Prosecutor Ebrahim Baytieh called it a just sentence. “This defendant was not a child. He was a hard-core gang member that had absolutely no regard for the value of human life,” he said. “The fact that we don’t have multiple dead bodies in this case is sheer luck.”

Nunez was a member of the 18th Street gang in April 2001 when he and fellow gang member Juan Diego Perez, then 27, kidnapped a Santa Ana man at gunpoint, demanding $100,000 and a kilogram of cocaine from the victim’s brother as ransom.

The kidnappers arrived for the exchange at a Long Beach parking lot, but fled in an Oldsmobile when a lookout spotted police.
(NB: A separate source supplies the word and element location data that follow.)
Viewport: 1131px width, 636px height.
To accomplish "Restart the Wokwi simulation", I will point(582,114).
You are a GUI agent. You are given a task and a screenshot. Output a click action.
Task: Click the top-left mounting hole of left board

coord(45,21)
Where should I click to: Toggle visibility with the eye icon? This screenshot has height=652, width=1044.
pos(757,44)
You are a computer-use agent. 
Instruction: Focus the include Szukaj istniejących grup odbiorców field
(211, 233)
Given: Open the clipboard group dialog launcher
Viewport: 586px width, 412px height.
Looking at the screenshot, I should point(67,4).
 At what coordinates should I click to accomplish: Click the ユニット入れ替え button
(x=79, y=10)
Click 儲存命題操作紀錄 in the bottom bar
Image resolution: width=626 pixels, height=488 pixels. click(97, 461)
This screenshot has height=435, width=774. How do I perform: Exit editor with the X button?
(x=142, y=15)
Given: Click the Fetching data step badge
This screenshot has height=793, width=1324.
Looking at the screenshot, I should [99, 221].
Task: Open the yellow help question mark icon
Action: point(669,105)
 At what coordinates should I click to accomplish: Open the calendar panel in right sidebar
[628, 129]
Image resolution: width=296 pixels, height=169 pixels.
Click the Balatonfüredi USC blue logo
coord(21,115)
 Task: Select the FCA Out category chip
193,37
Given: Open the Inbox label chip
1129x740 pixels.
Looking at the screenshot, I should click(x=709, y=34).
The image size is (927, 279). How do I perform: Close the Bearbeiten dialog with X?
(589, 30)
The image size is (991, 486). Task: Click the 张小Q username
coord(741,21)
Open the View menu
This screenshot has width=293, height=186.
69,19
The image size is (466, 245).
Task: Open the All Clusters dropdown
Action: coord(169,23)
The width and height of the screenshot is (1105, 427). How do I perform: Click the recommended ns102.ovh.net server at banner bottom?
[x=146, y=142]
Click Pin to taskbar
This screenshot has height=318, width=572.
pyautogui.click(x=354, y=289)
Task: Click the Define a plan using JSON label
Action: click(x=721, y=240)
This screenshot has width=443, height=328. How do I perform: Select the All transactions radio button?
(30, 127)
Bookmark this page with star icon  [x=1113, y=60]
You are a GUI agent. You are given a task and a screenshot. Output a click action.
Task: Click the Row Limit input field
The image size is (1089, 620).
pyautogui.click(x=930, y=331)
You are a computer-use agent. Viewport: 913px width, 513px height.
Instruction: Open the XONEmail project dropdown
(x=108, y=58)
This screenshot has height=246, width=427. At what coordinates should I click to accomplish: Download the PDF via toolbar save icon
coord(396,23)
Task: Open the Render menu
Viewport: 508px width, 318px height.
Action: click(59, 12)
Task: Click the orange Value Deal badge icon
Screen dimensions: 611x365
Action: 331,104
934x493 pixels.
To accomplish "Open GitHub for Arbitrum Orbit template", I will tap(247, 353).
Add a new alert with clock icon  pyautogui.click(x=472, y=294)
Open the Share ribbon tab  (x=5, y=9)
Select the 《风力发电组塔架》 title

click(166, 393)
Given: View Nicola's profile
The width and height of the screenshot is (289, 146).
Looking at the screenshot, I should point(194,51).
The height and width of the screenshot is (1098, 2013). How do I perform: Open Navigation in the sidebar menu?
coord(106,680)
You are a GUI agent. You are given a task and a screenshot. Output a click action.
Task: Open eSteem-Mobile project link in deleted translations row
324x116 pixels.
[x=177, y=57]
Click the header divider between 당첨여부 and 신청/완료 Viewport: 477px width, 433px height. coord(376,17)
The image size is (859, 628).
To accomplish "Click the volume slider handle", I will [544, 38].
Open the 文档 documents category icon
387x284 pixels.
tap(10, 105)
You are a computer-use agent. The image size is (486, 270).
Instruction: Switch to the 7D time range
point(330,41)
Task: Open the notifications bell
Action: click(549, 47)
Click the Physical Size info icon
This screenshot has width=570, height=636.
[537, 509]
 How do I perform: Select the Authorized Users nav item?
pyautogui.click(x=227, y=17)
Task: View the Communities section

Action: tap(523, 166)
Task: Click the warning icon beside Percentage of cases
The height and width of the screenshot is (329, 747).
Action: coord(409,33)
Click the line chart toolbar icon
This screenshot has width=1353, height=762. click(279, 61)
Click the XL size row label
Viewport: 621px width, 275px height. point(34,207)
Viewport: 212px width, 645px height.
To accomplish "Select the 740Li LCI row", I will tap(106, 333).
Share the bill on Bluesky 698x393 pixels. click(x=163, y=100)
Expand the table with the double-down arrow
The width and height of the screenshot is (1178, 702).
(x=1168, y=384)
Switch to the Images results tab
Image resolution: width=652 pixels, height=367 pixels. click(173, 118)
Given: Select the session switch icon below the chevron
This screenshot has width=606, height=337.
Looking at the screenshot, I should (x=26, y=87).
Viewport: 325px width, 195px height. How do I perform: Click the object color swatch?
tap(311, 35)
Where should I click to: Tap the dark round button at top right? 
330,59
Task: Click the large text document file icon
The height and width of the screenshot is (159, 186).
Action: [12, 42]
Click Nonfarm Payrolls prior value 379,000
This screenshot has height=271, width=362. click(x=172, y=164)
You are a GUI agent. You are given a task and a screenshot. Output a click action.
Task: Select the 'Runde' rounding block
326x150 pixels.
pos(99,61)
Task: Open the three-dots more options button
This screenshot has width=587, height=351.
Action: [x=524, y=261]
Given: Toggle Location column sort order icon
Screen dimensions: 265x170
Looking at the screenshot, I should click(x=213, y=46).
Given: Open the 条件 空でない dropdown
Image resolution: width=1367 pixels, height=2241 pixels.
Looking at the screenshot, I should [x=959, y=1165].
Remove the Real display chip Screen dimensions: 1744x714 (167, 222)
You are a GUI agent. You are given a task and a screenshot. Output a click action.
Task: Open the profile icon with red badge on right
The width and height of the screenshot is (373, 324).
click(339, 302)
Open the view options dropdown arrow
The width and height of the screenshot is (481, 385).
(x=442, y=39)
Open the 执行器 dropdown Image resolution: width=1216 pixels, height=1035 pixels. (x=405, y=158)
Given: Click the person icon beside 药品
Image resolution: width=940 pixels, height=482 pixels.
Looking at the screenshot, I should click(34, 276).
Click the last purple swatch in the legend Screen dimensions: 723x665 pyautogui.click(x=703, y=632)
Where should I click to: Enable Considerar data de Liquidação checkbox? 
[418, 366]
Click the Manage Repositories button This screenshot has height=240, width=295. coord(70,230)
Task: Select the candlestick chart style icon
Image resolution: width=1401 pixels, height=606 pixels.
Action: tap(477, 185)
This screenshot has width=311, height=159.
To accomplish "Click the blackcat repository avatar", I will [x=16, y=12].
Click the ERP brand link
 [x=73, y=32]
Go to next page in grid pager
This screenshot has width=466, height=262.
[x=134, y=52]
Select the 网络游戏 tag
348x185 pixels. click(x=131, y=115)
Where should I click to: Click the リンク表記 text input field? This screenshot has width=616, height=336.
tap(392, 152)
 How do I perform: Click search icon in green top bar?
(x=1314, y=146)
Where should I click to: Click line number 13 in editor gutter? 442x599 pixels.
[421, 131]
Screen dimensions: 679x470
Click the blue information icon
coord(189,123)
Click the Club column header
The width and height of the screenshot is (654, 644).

Perez led police on a chase across freeways and through residential neighborhoods, and Nunez used an assault rifle to shoot repeatedly at a pursuing undercover police van and a marked Santa Ana police squad car.

No officers were hit, though one bullet missed an officer’s head by less than four inches. Police finally caught the pair after the Oldsmobile crashed in a cul-de-sac.

Nunez’s original consecutive life sentences on the attempted murder counts -- he would have to serve at least 35 years on each before being eligible for parole -- made the Court of Appeals ruling on the kidnapping count irrelevant to his actual time behind bars.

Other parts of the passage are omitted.